Documentation Nexus IQ Server 1.26

10.3. Application Categories

In any given business, you could have hundreds, maybe even thousands of applications. Even if you are just getting started, it’s likely you have a handful of applications. However, as unique as applications can be, they tend to share some similarities.

For example, you might have applications that process or store sensitive information, maybe even personally identifiable information for your users. Since attacks are often aimed at these types of applications, you will definitely want to make sure your policies that identify high and critical threat security vulnerabilities are included during the evaluation of these types of applications.

Unfortunately, especially as the number of applications in your business increases, identifying an application by name may not be helpful. To address this, application categories provide a way to quickly identify characteristics of an application.

Using specific text and color, an application category can help group particular applications with similar attributes. While an application category can ultimately be anything you want, and attached to any application, you will want to take a much more thought-out approach, similar to what is recommended for labels.

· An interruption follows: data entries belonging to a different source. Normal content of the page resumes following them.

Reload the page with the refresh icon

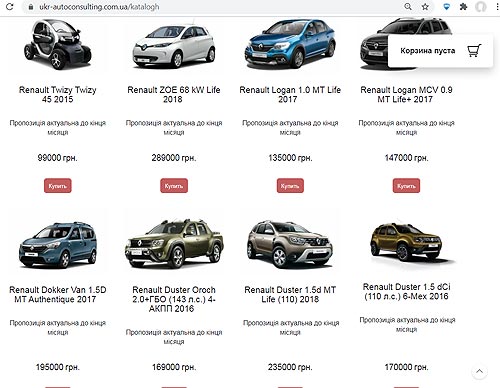point(10,6)
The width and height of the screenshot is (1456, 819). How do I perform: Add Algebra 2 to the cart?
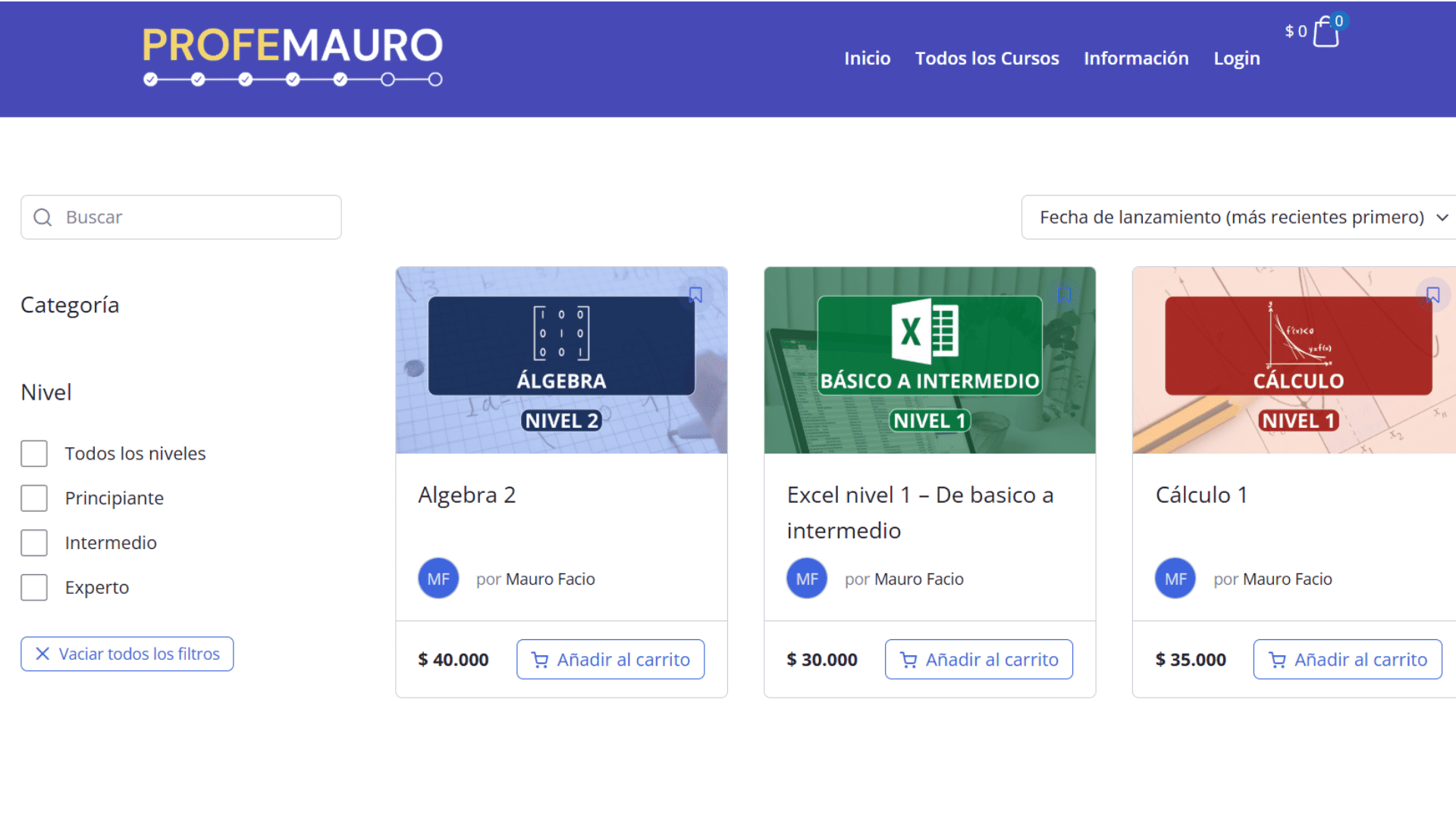pos(610,660)
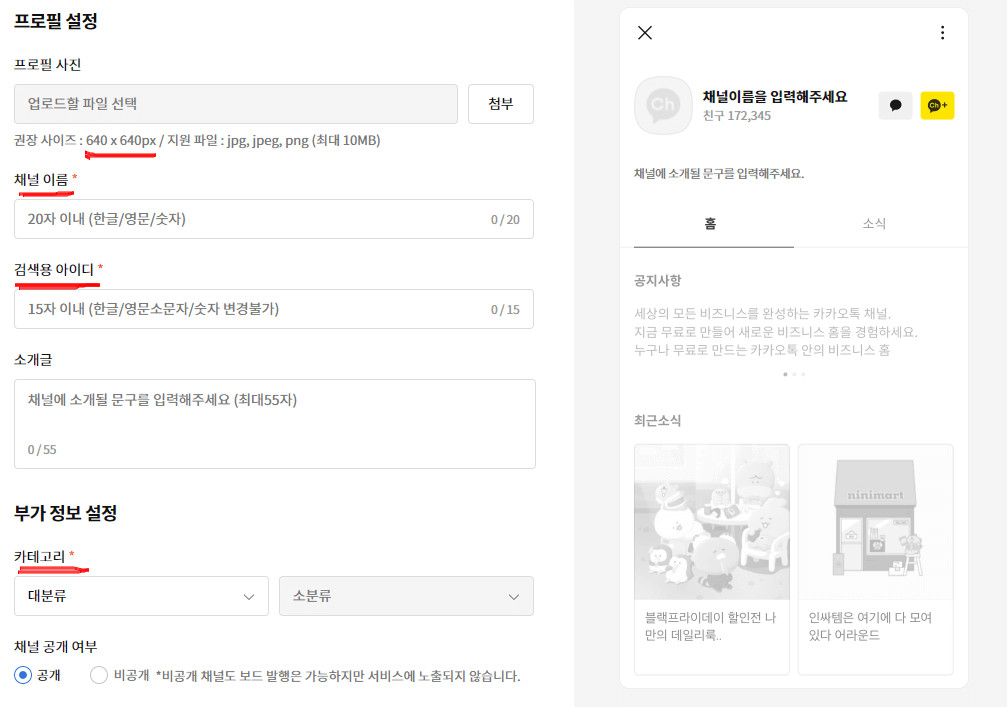This screenshot has height=707, width=1007.
Task: Click the ninimart store news thumbnail
Action: pyautogui.click(x=874, y=521)
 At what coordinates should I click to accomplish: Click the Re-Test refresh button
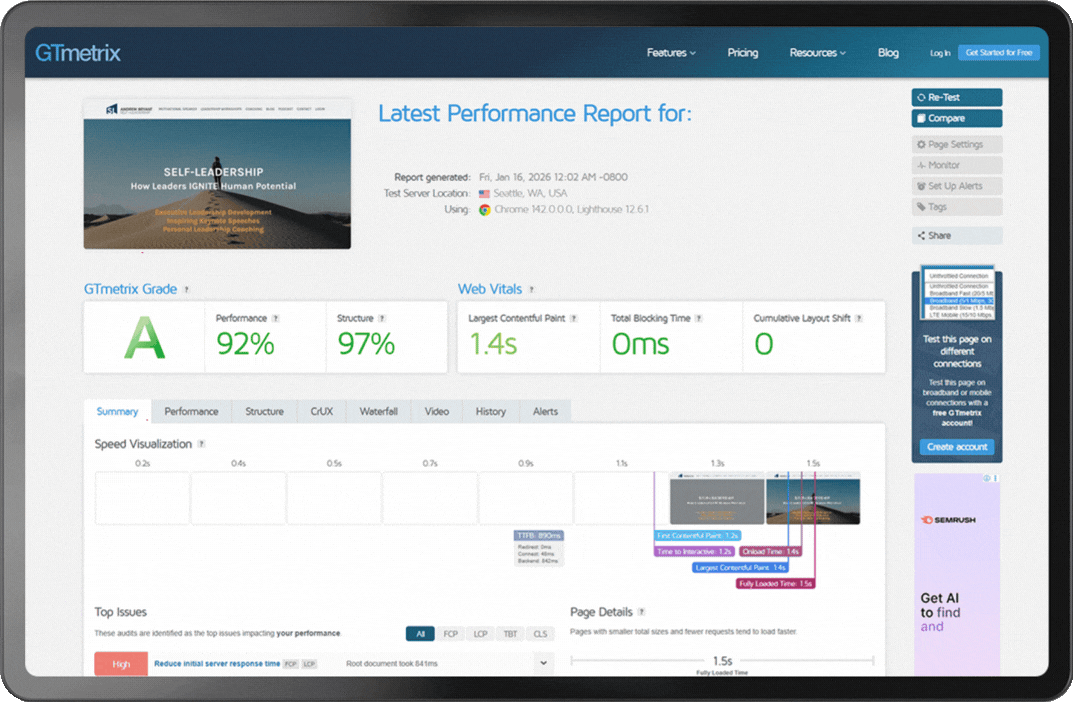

As we will see later, in order to maximize the benefits application categories can offer, you will want to take advantage of category matching between policies and applications. For now though, let’s see how to create, edit, delete, and apply application categories.

figs/web/sonatype-clm-server-tags-applied.png

Figure 10.7. Example of Applied Application Categories


10.3.1. Creating Application Categories

Application categories are created, edited, and deleted at the organization level and then assigned individually to each application.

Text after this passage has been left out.